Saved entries
*****
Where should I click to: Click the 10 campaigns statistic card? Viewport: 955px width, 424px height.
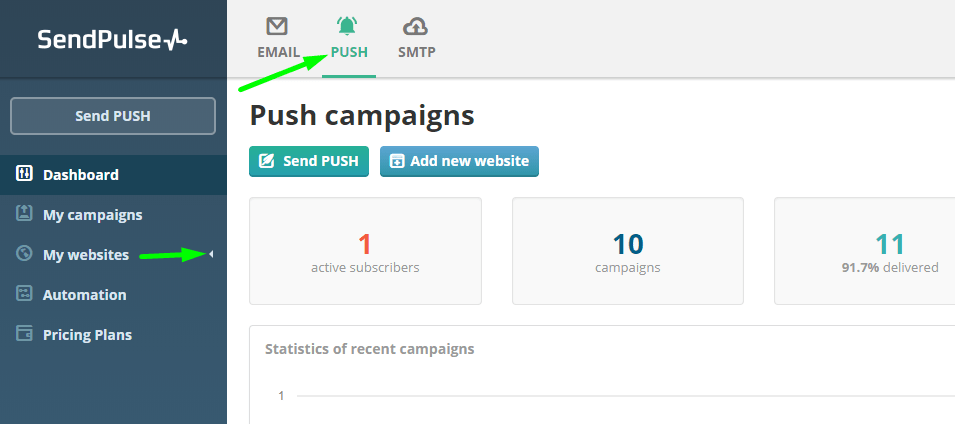(628, 251)
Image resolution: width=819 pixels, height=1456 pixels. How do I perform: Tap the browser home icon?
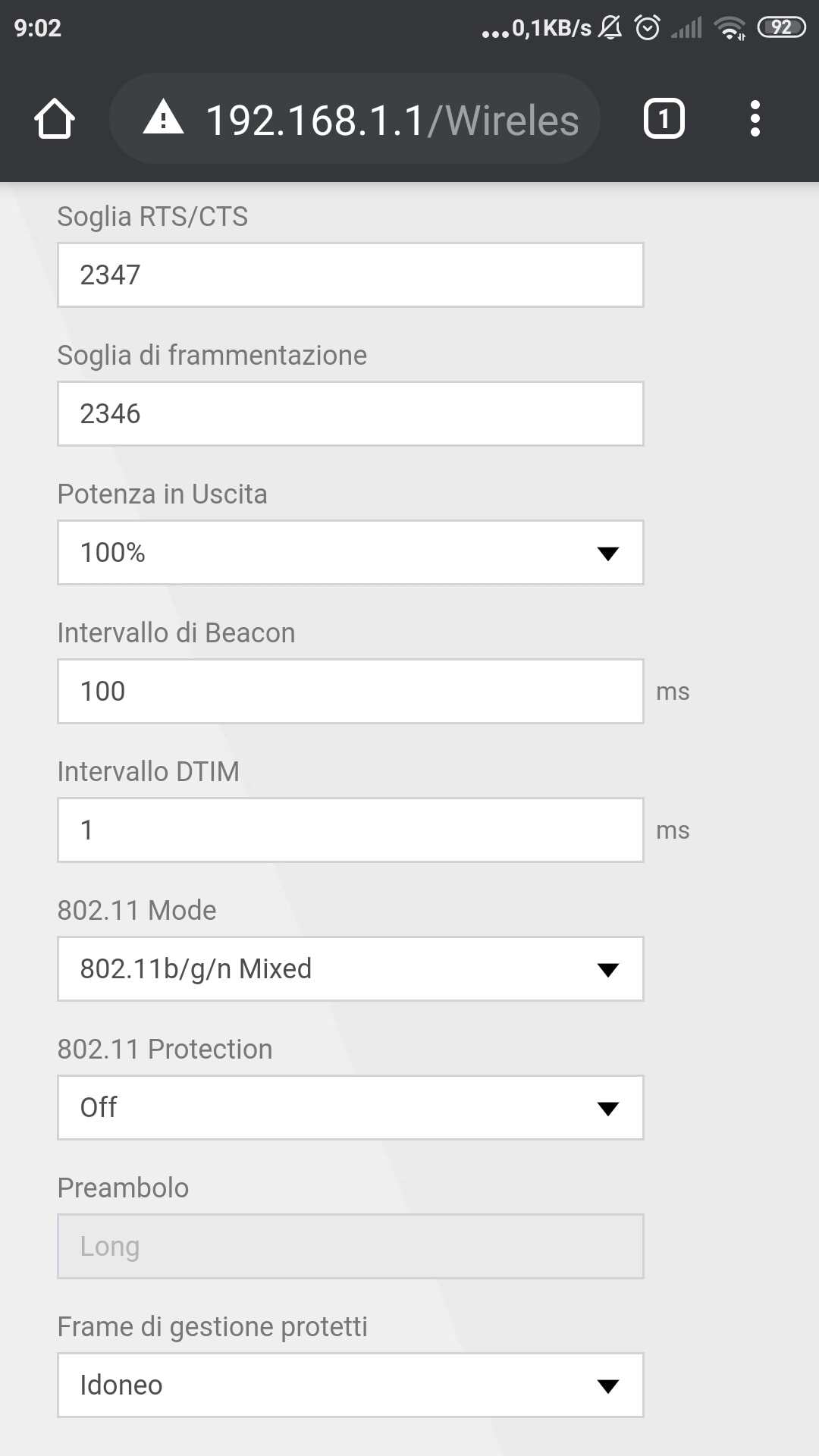[x=55, y=119]
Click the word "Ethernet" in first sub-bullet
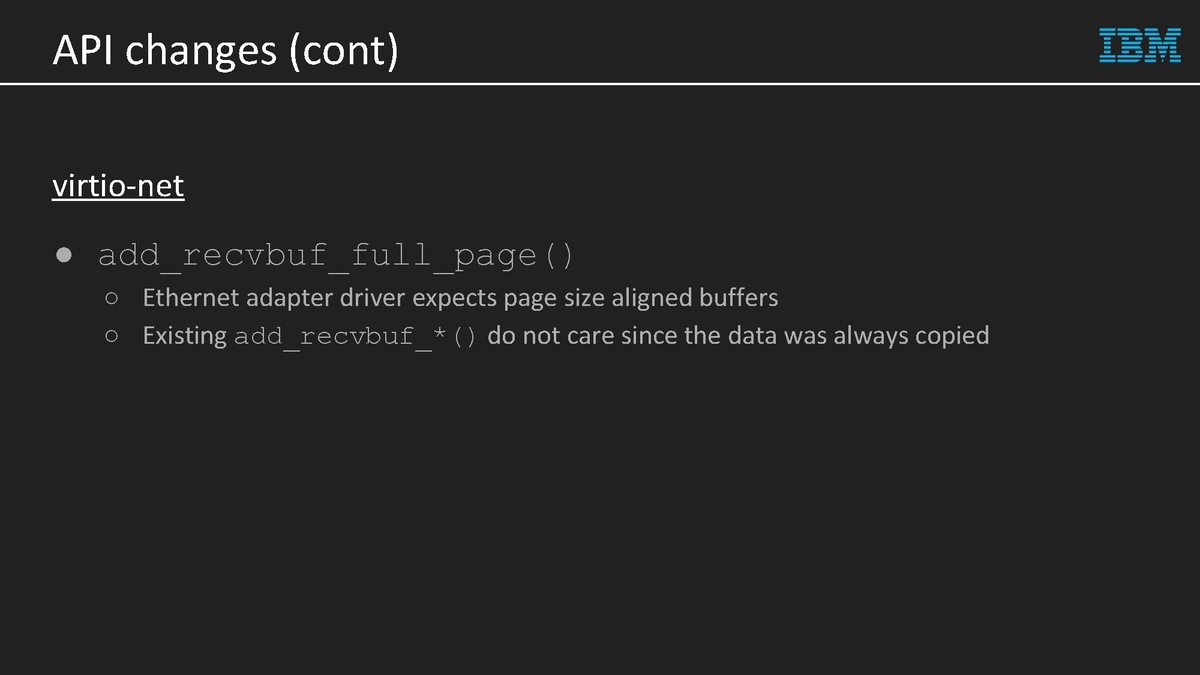1200x675 pixels. coord(191,298)
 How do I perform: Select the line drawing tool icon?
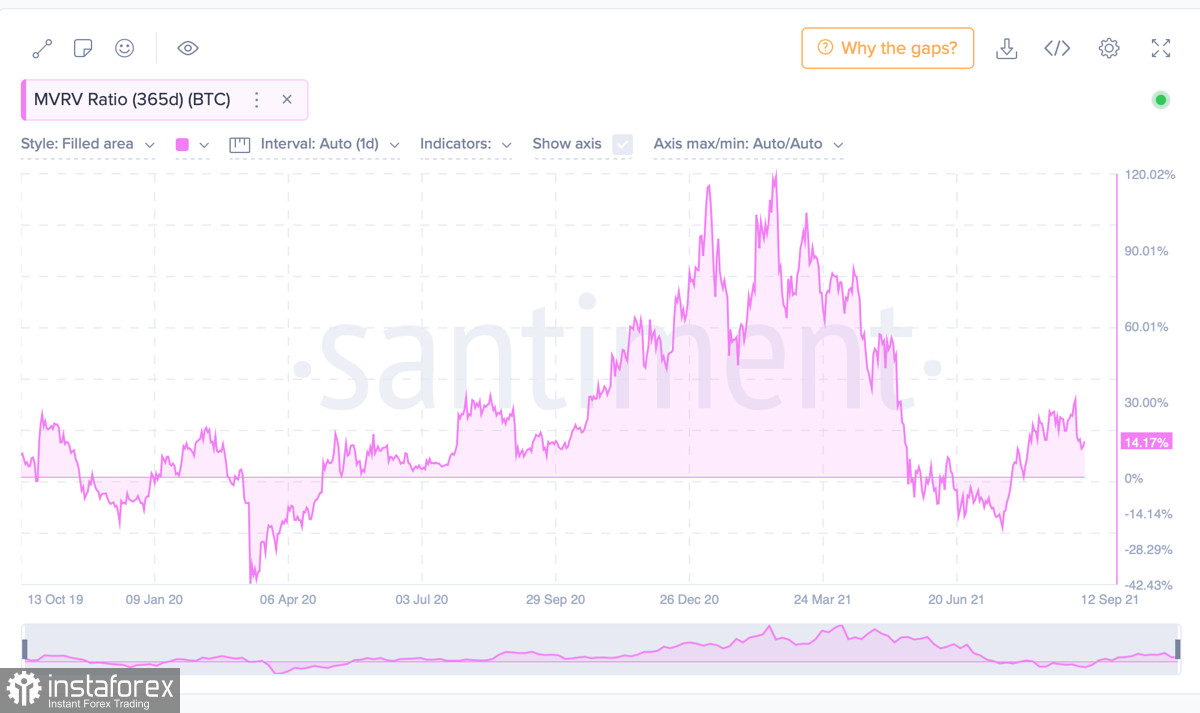pyautogui.click(x=42, y=48)
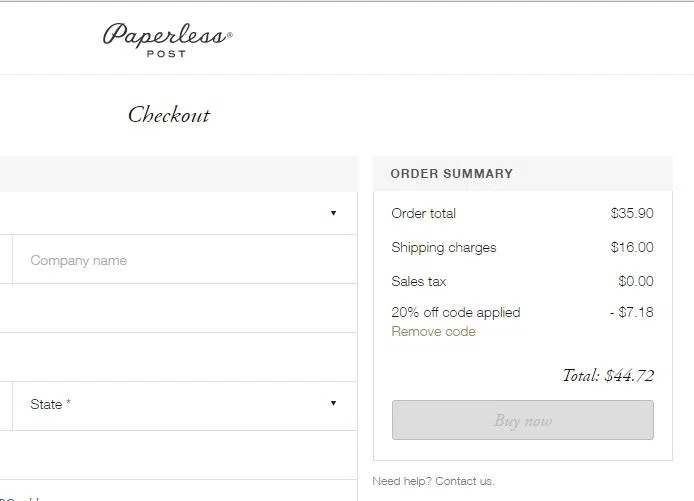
*****
Work task: Your copy should match the data above exactly, apart from the pictures.

Reply to the task:
Where should I click to: Click the 10 campaigns statistic card? Viewport: 955px width, 424px height.
(628, 251)
Image resolution: width=819 pixels, height=1456 pixels. How do I perform: Tap the browser home icon?
[x=55, y=119]
Click the word "Ethernet" in first sub-bullet
1200x675 pixels. coord(191,298)
 How do I perform: Select the line drawing tool icon?
pyautogui.click(x=42, y=48)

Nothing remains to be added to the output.